Kevin Burns attended Kansas City Mayor Sly James’ informal State of the City speech Sunday hoping to hear the latest about crime and education.

Burns, 37, of Kansas City, wasn’t disappointed. James detailed a list of the city’s accomplishments, including the expansions of Cerner and Ford, the construction of a grocery store at 39th Street and Prospect Avenue, “booming” downtown redevelopment and the beginning of the Twin Creeks residential area in the Northland that’s estimated to draw 70,000 residents.

But he focused much of his 40-minute annual address at the All Souls Unitarian Universalist Church at 4501 Walnut St. on the city’s challenges, starting with crime and education.
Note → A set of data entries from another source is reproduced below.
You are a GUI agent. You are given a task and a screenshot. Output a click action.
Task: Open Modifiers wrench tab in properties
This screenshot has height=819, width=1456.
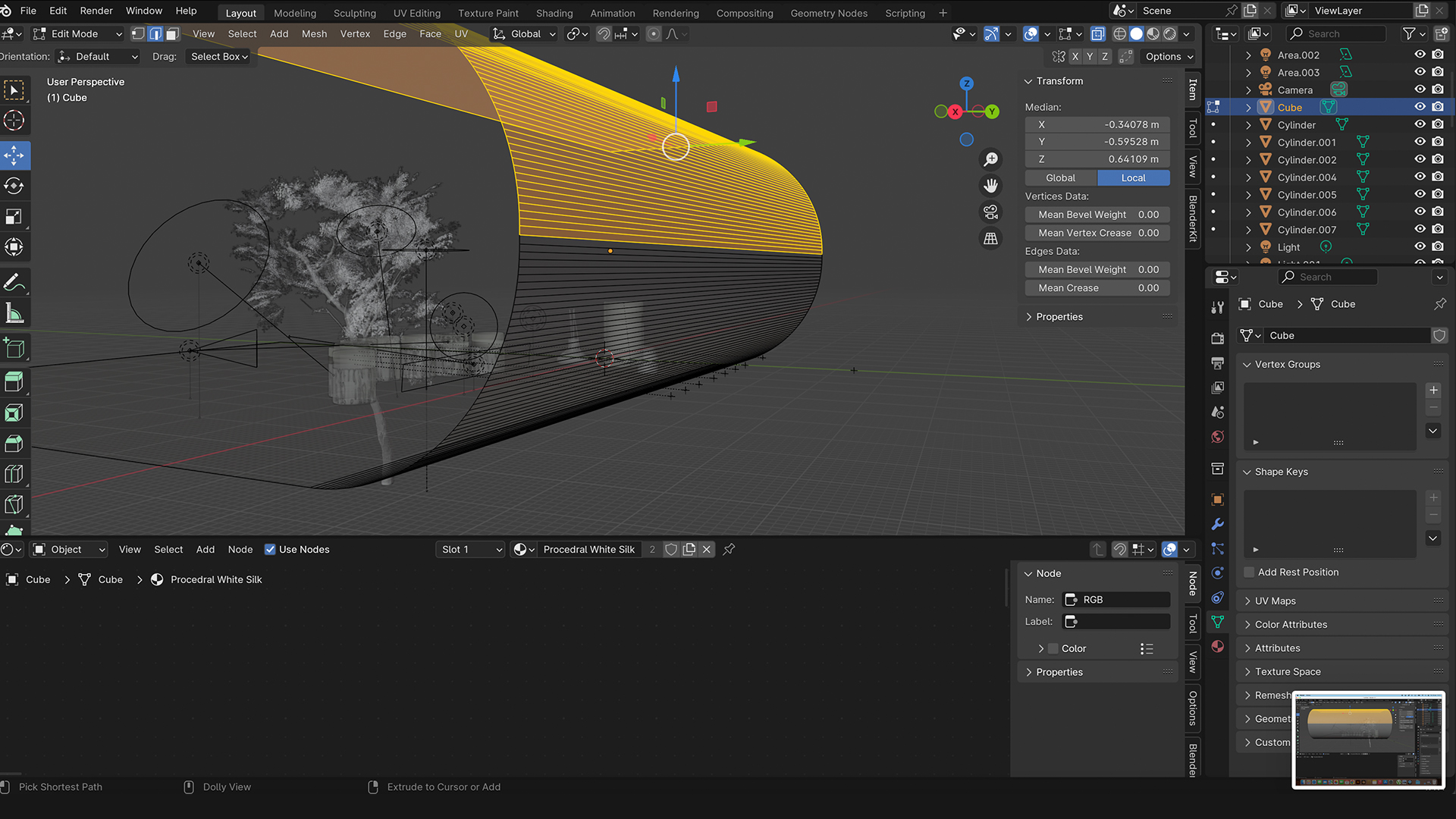pos(1218,524)
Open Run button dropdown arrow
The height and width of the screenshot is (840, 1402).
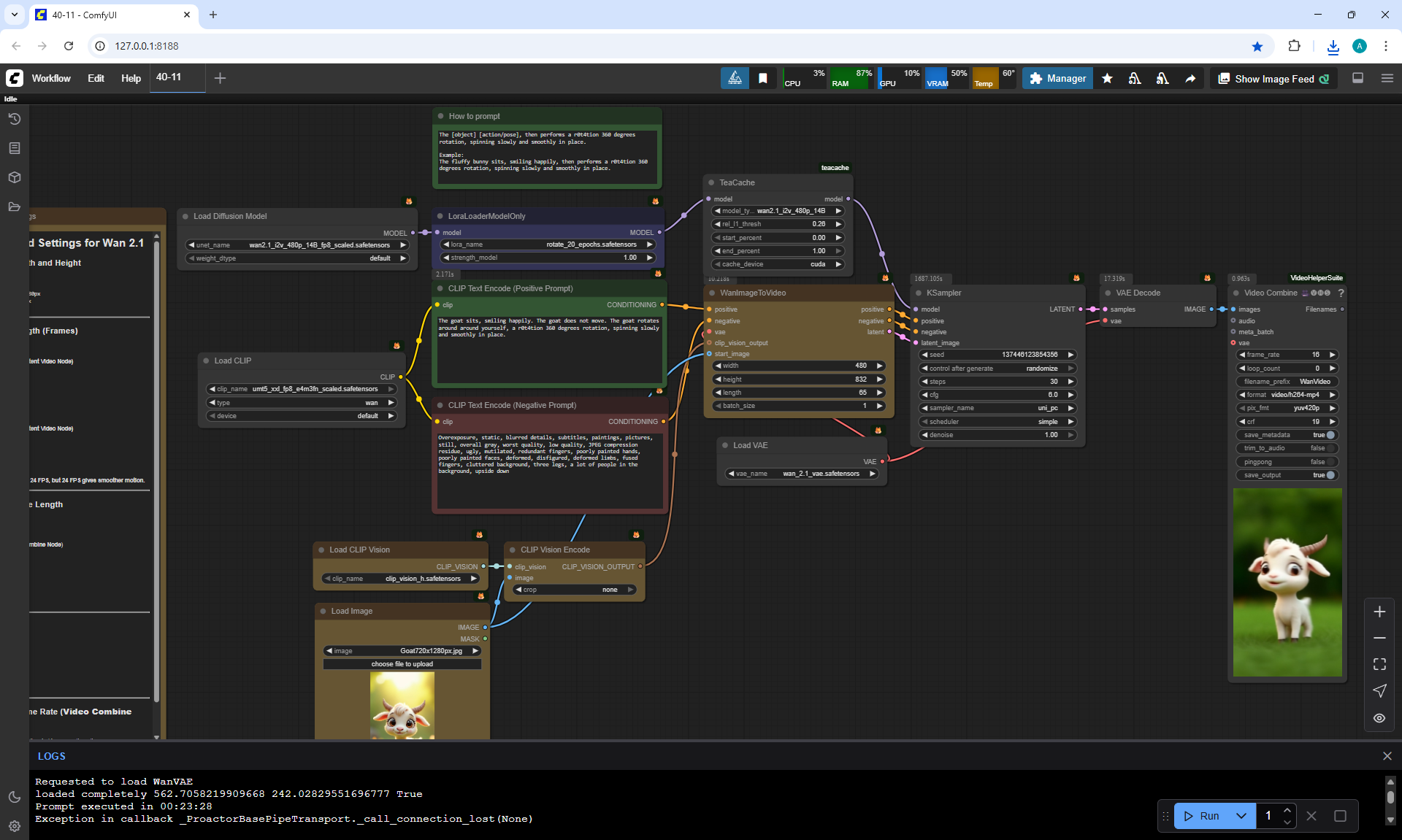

He said the city’s violent crime rate remains “ridiculously” high, witnesses often fail to cooperate with police and too many “idiots” have access to guns.
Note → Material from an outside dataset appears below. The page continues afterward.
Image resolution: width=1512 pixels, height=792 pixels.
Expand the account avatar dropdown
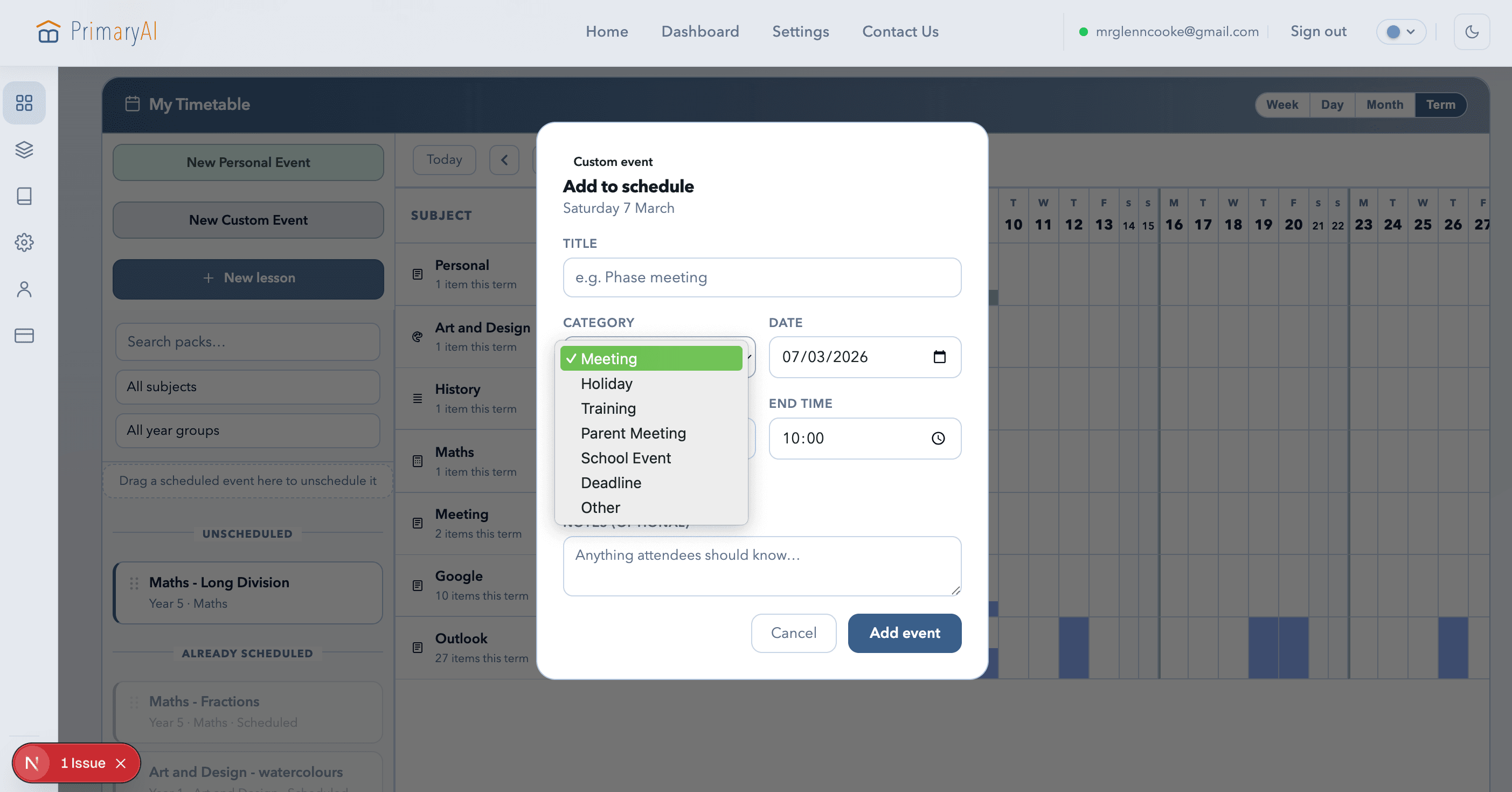click(x=1401, y=32)
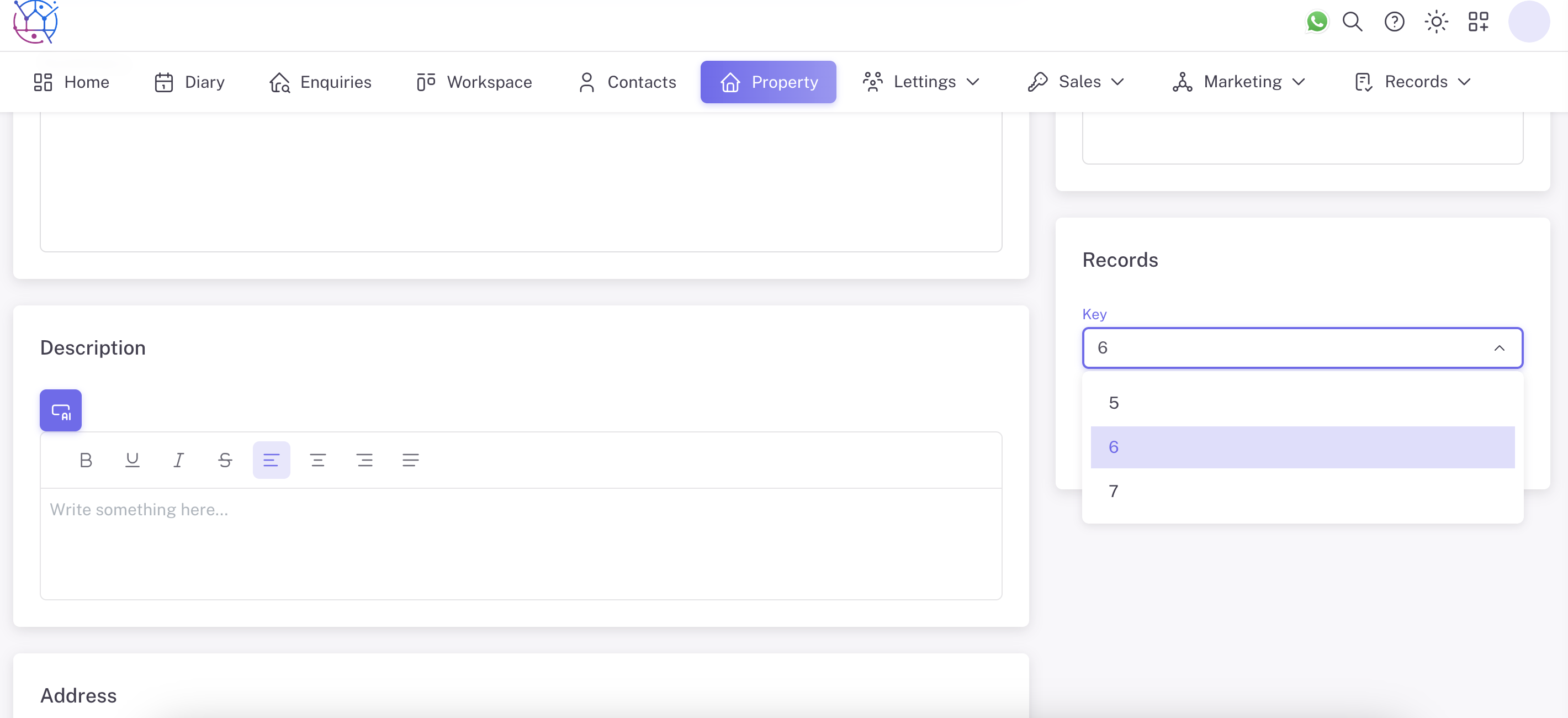
Task: Toggle underline formatting in editor toolbar
Action: (132, 461)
“Guns are the weapons of choice,” he said of Kansas City killings. “But we failed to limit access to guns for people who shouldn’t have them.”

James asked for the public’s help in convincing state legislators that a “one-size approach to guns and gun laws doesn’t fit all,” noting that guns are used differently in rural and urban areas.

Regarding education, the mayor said too much conversation concerns adult issues like contracts and tenure instead of whether kids are learning and excelling.

“If we spent all this energy on how to best educate kids, you wouldn’t have to worry about any of this other nonsense,” he said.

Troubled school districts should replicate the success of their best schools so other kids can benefit, he said, and work harder to eliminate failing schools. He said students shouldn’t be shipped outside of their district.

“Better schools lead to better neighborhoods,” he said. “And better neighborhoods lead to a better city.”

Kansas City can improve education by identifying and recruiting “great teaching minds” from around the country.

“And when they get here,” he said, give them the freedom to “change the landscape. Don’t seek just to be accredited. Seek to be the best in the world.”

James also addressed possible changes to Kansas City International Airport, a topic that has riled some residents. He’s heard from people who love the airport’s convenience and others who think it should be torn down.

He appointed a citizens committee to investigate whether the airport best serves the city’s current and future needs, and if not, what can be done about it.

“That shouldn’t create a lot of agony,” he said, drawing laughs from the crowd.

He sought to correct some misinformation that suggests money being considered for airport renovations should instead be spent on roads, schools or public safety.

“The money is generated by airport fees,” he said. “It can either be spent on the airport, or not at all.”

Throughout his remarks, James promoted extending the city’s streetcar system to improve transportation and attract visitors and residents.

“We’re not building a city for the next year,” he said. “We’re building it for the next generation.”

Phyllis Westover, a regular attender of the church’s forums, said James’ assessments of the city’s critical issues were “spot-on.” She asked the first question of the morning, about repairs to the city’s “ancient” sewers.

She later told a Star reporter that pipes regularly break in her neighborhood and that at least one of her home’s three sump pumps constantly churns, even in drought conditions. She wondered whether an underground leak was to blame.

James told her the city has a master plan and that old pipes are often replaced in conjunction with large construction projects, like the starter streetcar line from the River Market to Union Station. He said much of the debt from the Power & Light District project stemmed from infrastructure issues, including the removal of pre-Civil War wooden sewers.

Other audience members asked about the future of Kemper Arena, which James said would have a “clear answer” this year without elaborating; and boosting resources for the mentally ill, which James agreed was important.

The final question poked fun at his predecessor, Mark Funkhouser.

“When are you going to let your wife come to the office?” a man asked James.

“Whenever she asks,” he replied. “And so far, she ain’t asking.”